I guess I have had the opposite experience. I feel like the guys around here censor themselves, or someone beats them across the head if they even swear when I'm around.... all because I'm a girl. That right there sort of makes me feel sort of like an outsider... because it then seems like the guys can't just relax, and be themselves when I'm around. I try not to take too much offense to it though, because like in your case, I probably would get really embarrassed if the jokes started getting crude. The way I look at it though... as long as it doesn't prevent me from shooting, I can deal with it.


----------



## okla bow girl (Sep 22, 2010)

I also think a lot also has to deal with how the woman presents herself. I have watched girls my age who go out and more or less flirt with all the guys and they get a completely different sort of respect than girls that are out there taking it seriously. I have improved my scores immensely from guys at the range giving me tips once they figured out that my main goal when I am shooting is to get better not meet my next date. You will also figure out which guys are there to help you and which ones are there to pick you up when your score starts getting better than theirs. They guys wanting to help you are happy for you. They guys wanting to pick you up are gone. :noidea:


----------



## Cheerioette (Apr 16, 2010)

okla bow girl said:


> I also think a lot also has to deal with how the woman presents herself. I have watched girls my age who go out and more or less flirt with all the guys and they get a completely different sort of respect than girls that are out there taking it seriously. I have improved my scores immensely from guys at the range giving me tips once they figured out that my main goal when I am shooting is to get better not meet my next date. You will also figure out which guys are there to help you and which ones are there to pick you up when your score starts getting better than theirs. They guys wanting to help you are happy for you. They guys wanting to pick you up are gone. :noidea:


I think that is the case some of the time... other times there are just guys who are constantly trolling... but nothing a good "cold shoulder" can't take care of. :wink:


----------



## archermarj (May 6, 2006)

I think shooting in the ASA has helped me a lot. I get to shoot with other women and I know I am a good archer, so when I go back to these local shops and shoots it takes makes me cringe a little but I am okay. Last summer we drove a few hours for a local shoot that was supposed to be hard, and therefore good practice. When we got there and I signed in it said ASA regulations on a sign so I asked if the yardage was marked for the hunter class. He looked at me and said no it is unmarked, like I was stupid, but ASA hunter class is marked. I then asked what my max yardage was and he told me 32 yards! 32 yards, okay who made up these rules. Shouldn't it have been 30 or 35, then the guys goes on to explain the scoring rings to me.
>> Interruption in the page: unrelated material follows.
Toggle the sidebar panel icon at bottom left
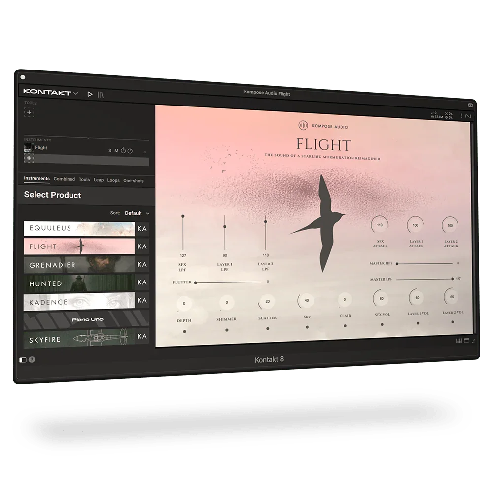The image size is (493, 493). (23, 360)
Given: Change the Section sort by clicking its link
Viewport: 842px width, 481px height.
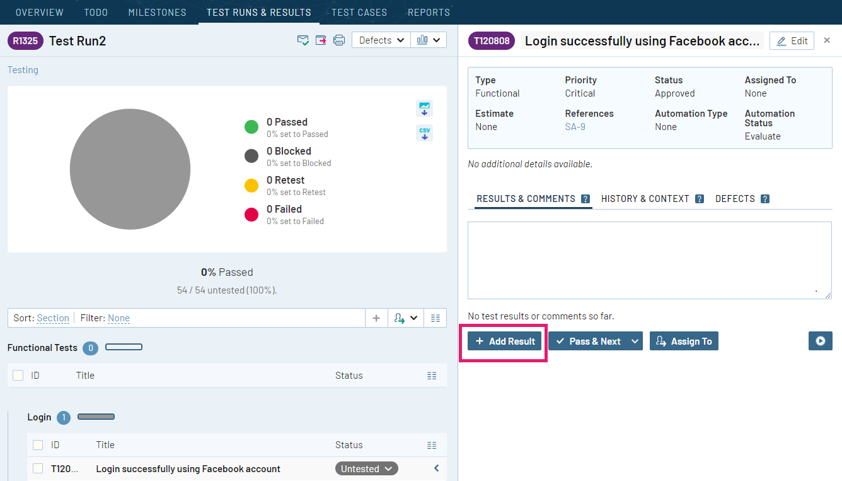Looking at the screenshot, I should pyautogui.click(x=52, y=318).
Finally a guy we shoot ASA with came over and overheard the guy explaining the 8 ring to me and said, "She knows all this." and ushered me away.

I can't stand it when men don't think that you can handle a bow. I don't mind the personal questions as much as the ones that don't think you are a serious shooter.


----------



## absolutecool (Mar 26, 2006)

archermarj said:


> I think shooting in the ASA has helped me a lot. I get to shoot with other women and I know I am a good archer, so when I go back to these local shops and shoots it takes makes me cringe a little but I am okay. Last summer we drove a few hours for a local shoot that was supposed to be hard, and therefore good practice. When we got there and I signed in it said ASA regulations on a sign so I asked if the yardage was marked for the hunter class. He looked at me and said no it is unmarked, like I was stupid, but ASA hunter class is marked. I then asked what my max yardage was and he told me 32 yards! 32 yards, okay who made up these rules. Shouldn't it have been 30 or 35, then the guys goes on to explain the scoring rings to me. Finally a guy we shoot ASA with came over and overheard the guy explaining the 8 ring to me and said, "She knows all this." and ushered me away.
> 
> I can't stand it when men don't think that you can handle a bow. I don't mind the personal questions as much as the ones that don't think you are a serious shooter.
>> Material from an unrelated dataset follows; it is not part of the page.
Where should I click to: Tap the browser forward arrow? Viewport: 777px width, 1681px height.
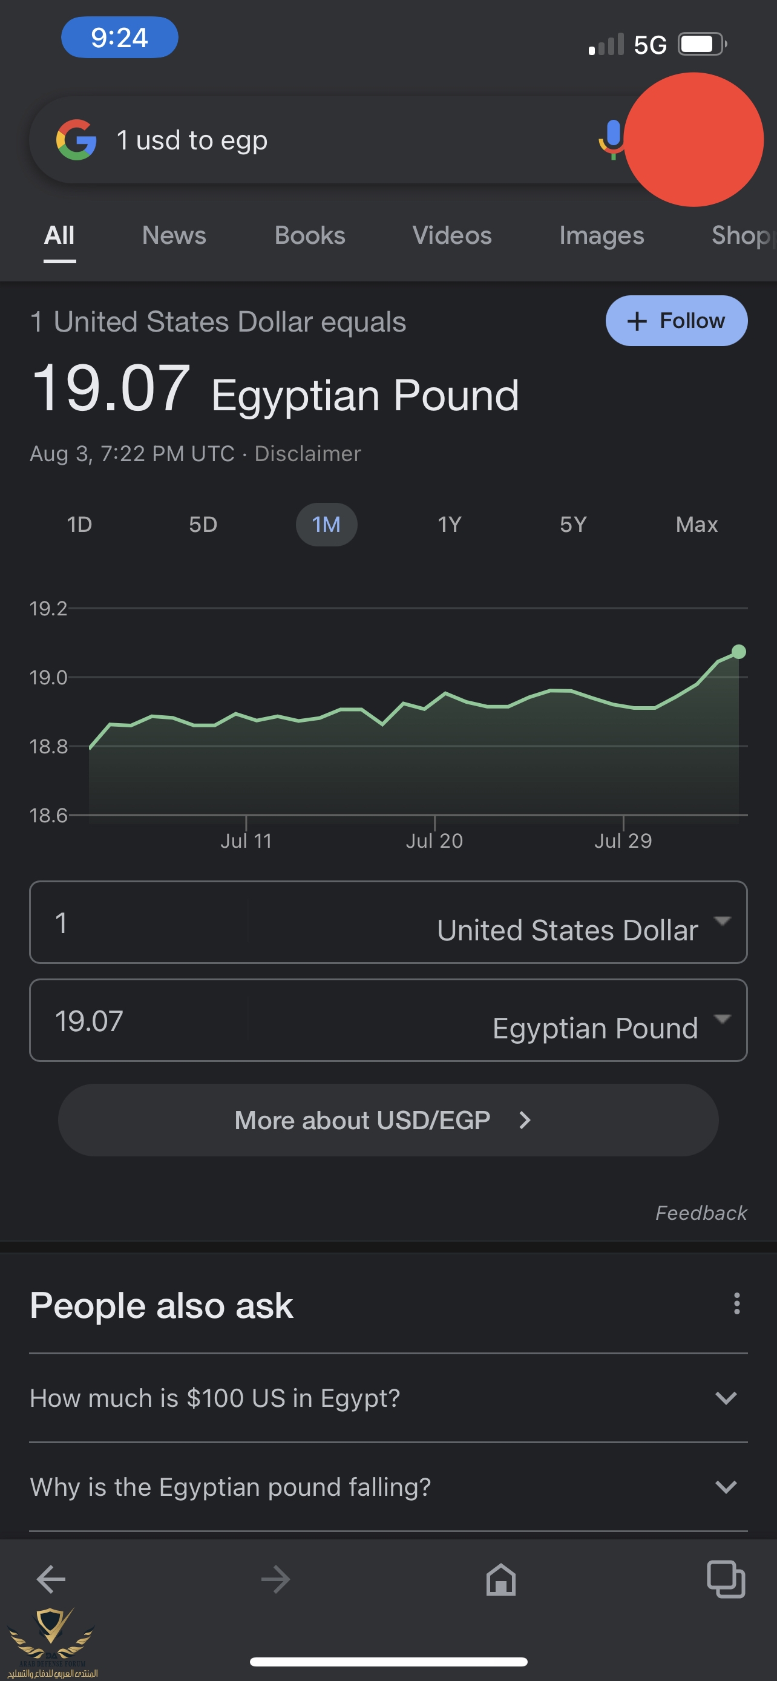275,1579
Yeah the whole going to a different range thing gets me!!! This year I chose to shoot womens k40 since I suck at judging yardage so we go to this one place and it is no rangefinders allowed...and then he only shoots center '12.' Then no speed limit in some classes...he says he doesn't like ASA rules...but he has ASA insurance on his range...not that he even shoots an ASA event to see what it is all about!!! Last time we went there he had 15 targets set for the 'tournament' and 10 more set for some other thing he was doing....I don't really like going there but I love to shoot so I guess I will keep going....this is also the same place that I called a guy out on the practice range for shooting at the 20 yard bag when a dad and his son were at the 40 yard bale.....bad...bad...bad!!!


----------



## bp6469 (Jul 29, 2010)

LOL! Men are such dogs! I married my wife because she is strong and holds her own! My daughter is getting into archery and I hope that she sticks with it and is a bit like her mother, course Daddy will be right there. Who said that archery is a MANs sport? I thought that it was A SPORT! Congrats to you ladies! Keep it up and from now on I will sound out when needed.


----------



## MIKEY CUSTOM-G (Oct 5, 2002)

Sorry to hear you feel the way you do. I don't shoot @ the range much and it is not far away. I'm more of a shoot the real thing type of guy. But i do my share of getting ready there out on the range,,,practice and broadheads etc.
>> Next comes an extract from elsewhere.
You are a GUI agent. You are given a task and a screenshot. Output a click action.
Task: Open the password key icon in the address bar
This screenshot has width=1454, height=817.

I cannot say i have encountered a lone woman ever in all my years of shooting. Again i am not a frequent range shooter/3-d shooter. However being that I am the so called "rare" commodity on the range,,,I do notice that people recognize me as one who they have not seen or met before. Most peeps do come up and introduce themselves in a gentlemanly manner.

Overall I would say our sport is filled with people who like people and who like to share their love for the sport for all who may be interested,,,and UNFORTUNETLY for those such as yourself who may not be interested.

Though I cannot say what was in the heart or intent of your encounters with these types of men,,,Their intentions may be honest,,,may not be honest. Bottomline is they were "cordial". From there i would just go about doing my business and that is running some arrows thru their paces and sort of show your concentration to what you are doing and not the conversation.

People will get the "hint" you are there for a PURPOSE of shooting not socializing. Most times I am @ the range I simply get my bow out and begin firing 4 arrow ends,,,one after another like a machine trying to get a workout. There isn't much time for pleasantries during this time. It's when you relax when people approach you. From my experience.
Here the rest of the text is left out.